To create a .env file, you can use this command at the root of your project:

touch .env

In your .env , be sure to have the following entered in. Be sure to add your complete endpoint:

ELASTICSEARCH_ENDPOINT="https://...."
ELASTICSEARCH_API_KEY="YOUR_ELASTICSEARCh_API_KEY"
NASA_API_KEY="YOUR_NASA_API_KEY"

You will also want to create a new JavaScript file as well:

touch loading_data_into_a_index.js

Creating your index and loading your data in

Now that you have set up the proper file structure and downloaded the required packages, you are ready to create a script that creates an index and loads data into the index. If you get stuck along the way be sure to check out the full version of the file you are creating in this section.

In the file loading_data_into_a_index.js, configure the dotenv package to use the keys and tokens stored in your .env file. You should also import the Elasticsearch client to connect to Elasticsearch and Axios and make HTTP requests.

require('dotenv').config();

const { Client } = require('@elastic/elasticsearch');
const axios = require('axios');

Since your keys and tokens are currently stored as environment variables, you will want to retrieve them and create a client to authenticate to Elasticsearch.

const elasticsearchEndpoint = process.env.ELASTICSEARCH_ENDPOINT;
const elasticsearchApiKey = process.env.ELASTICSEARCH_API_KEY;
const nasaApiKey = process.env.NASA_API_KEY;

const client = new Client({
  node: elasticsearchEndpoint,
  auth: {
    apiKey: elasticsearchApiKey
  }
});

You can develop a function to retrieve data from NASA's NEO (Near Earth Object) Web Service asynchronously. You will first configure the base URL for the NASA API request and create date objects for today and the previous week to establish the query period. After you format these dates in the YYYY-MM-DD format required for the API request, set up the dates as query parameters and execute the GET request to the NASA API. Additionally, the function includes error-handling mechanisms to aid debugging should any issues arise.
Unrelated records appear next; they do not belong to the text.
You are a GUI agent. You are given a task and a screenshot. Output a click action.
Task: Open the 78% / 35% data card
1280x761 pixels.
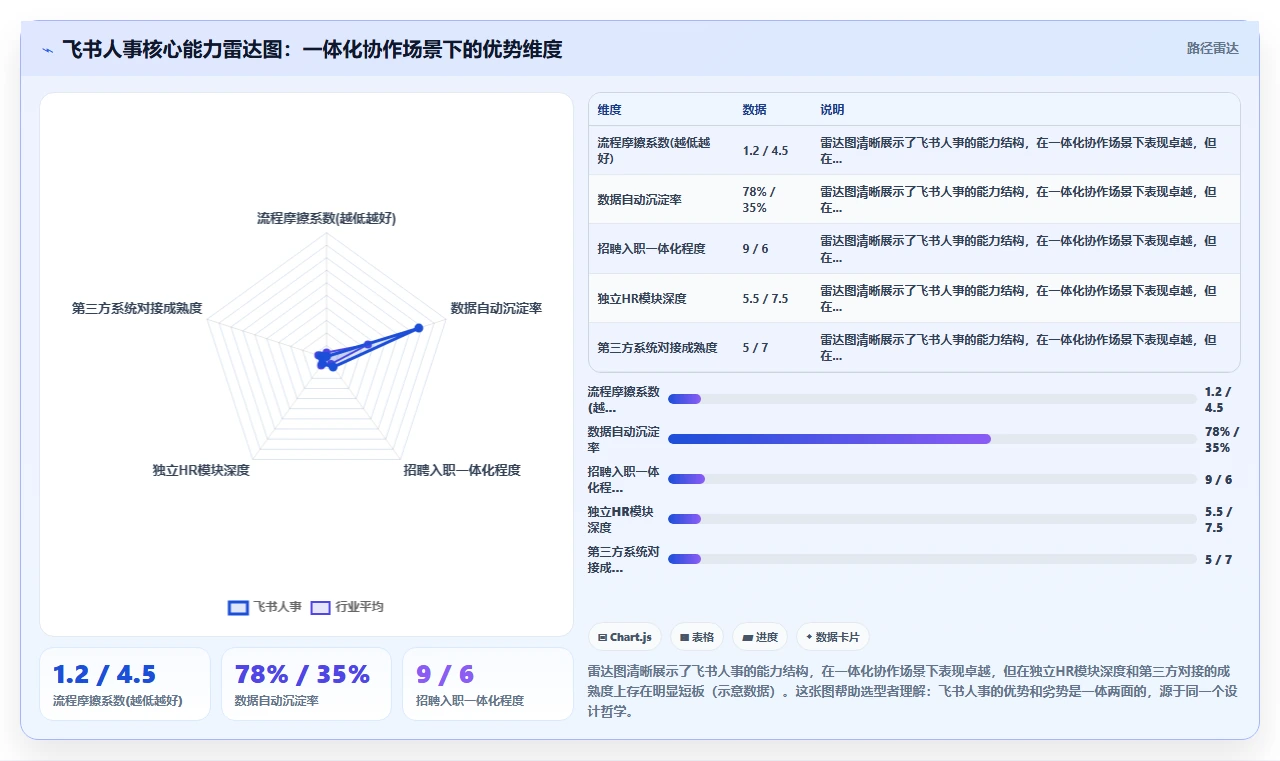(306, 684)
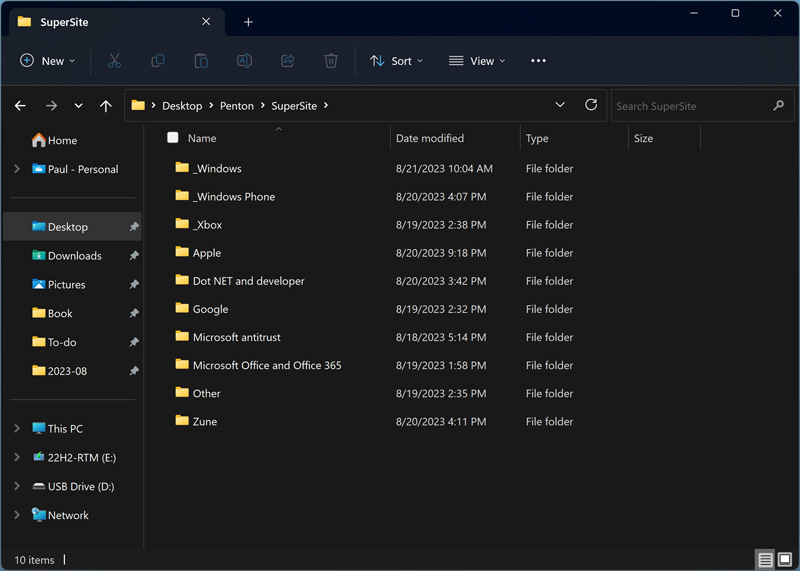Click the Search SuperSite input box

click(690, 106)
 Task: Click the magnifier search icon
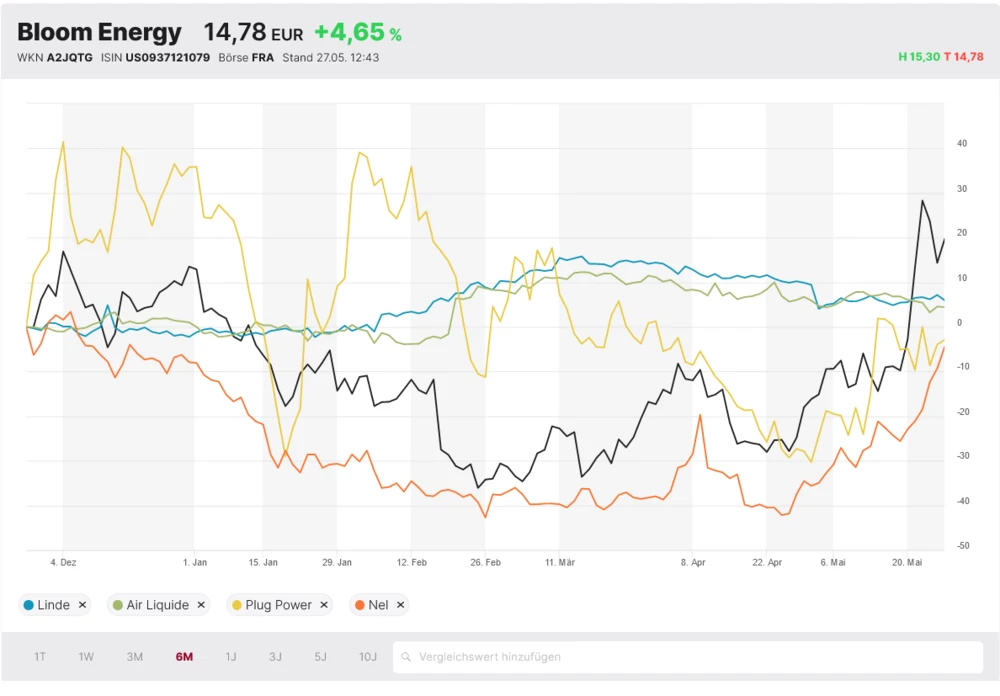pyautogui.click(x=406, y=657)
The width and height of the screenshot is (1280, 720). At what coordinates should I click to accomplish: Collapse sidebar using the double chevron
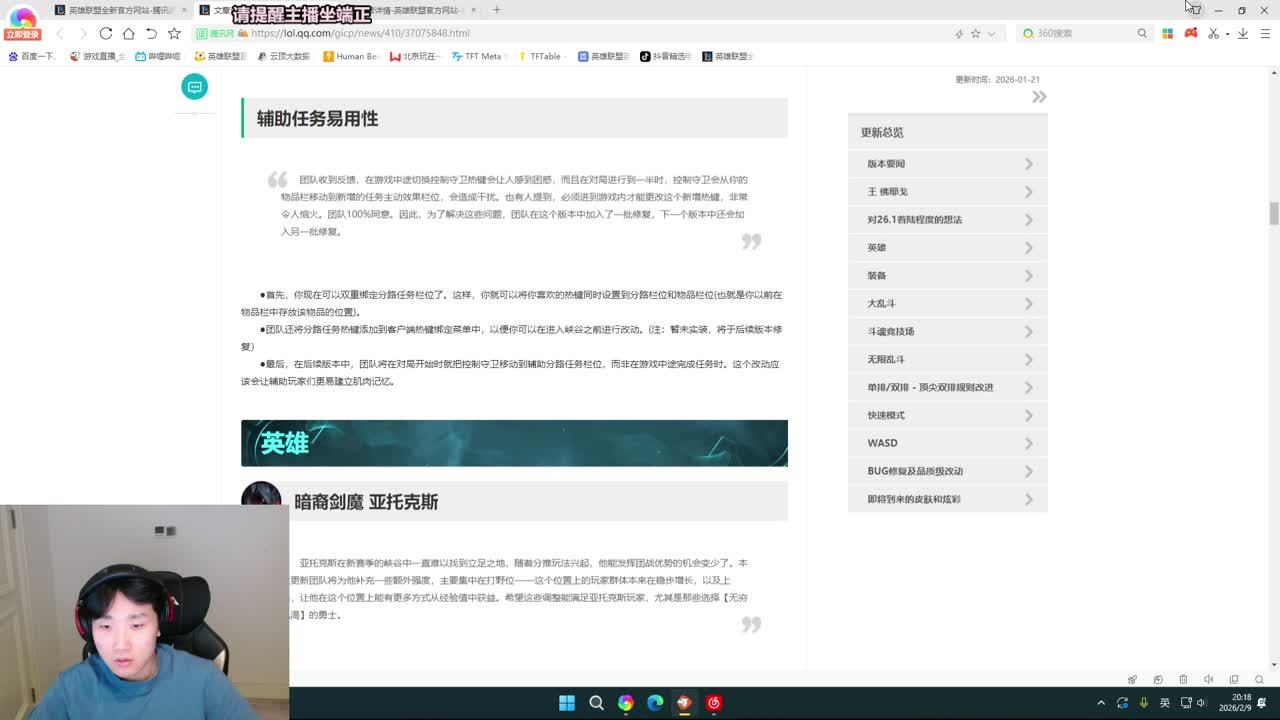coord(1039,97)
async function fetchNasaData() {
  const url = "https://api.nasa.gov/neo/rest/v1/feed";
  const today = new Date();
  const lastWeek = new Date(today);
  lastWeek.setDate(today.getDate() - 7);

  const startDate = lastWeek.toISOString().split('T')[0];
  const endDate = today.toISOString().split('T')[0];
  const params = {
    api_key: nasaApiKey,
    start_date: startDate,
    end_date: endDate,
  };

  try {
    const response = await axios.get(url, { params });
    return response.data;
  } catch (error) {
    console.error('Error fetching data from NASA:', error);
    return null;
  }
}

Now, you can create a function to transform the raw data from the NASA API into a structured format. Since the data you get back is currently nested in a complex JSON response. A more straightforward array of objects makes handling data easier. 

function createStructuredData(response) {
  const allObjects = [];
  const nearEarthObjects = response.near_earth_objects;

  Object.keys(nearEarthObjects).forEach(date => {
    nearEarthObjects[date].forEach(obj => {
      const simplifiedObject = {
        close_approach_date: date,
        name: obj.name,
        id: obj.id,
        miss_distance_km: obj.close_approach_data.length > 0 ? obj.close_approach_data[0].miss_distance.kilometers : null,
      };

      allObjects.push(simplifiedObject);
    });
  });

  return allObjects;
}

You will want to create an index to store the data from the API. An index inside Elasticsearch is where you can store your data in documents. In this function, you will check to see if an index exists and create a new one if needed. You will also specify the proper mapping of fields for your index. This function also loads the data into the index as documents and maps the id field from the NASA data to the _id field in Elasticsearch.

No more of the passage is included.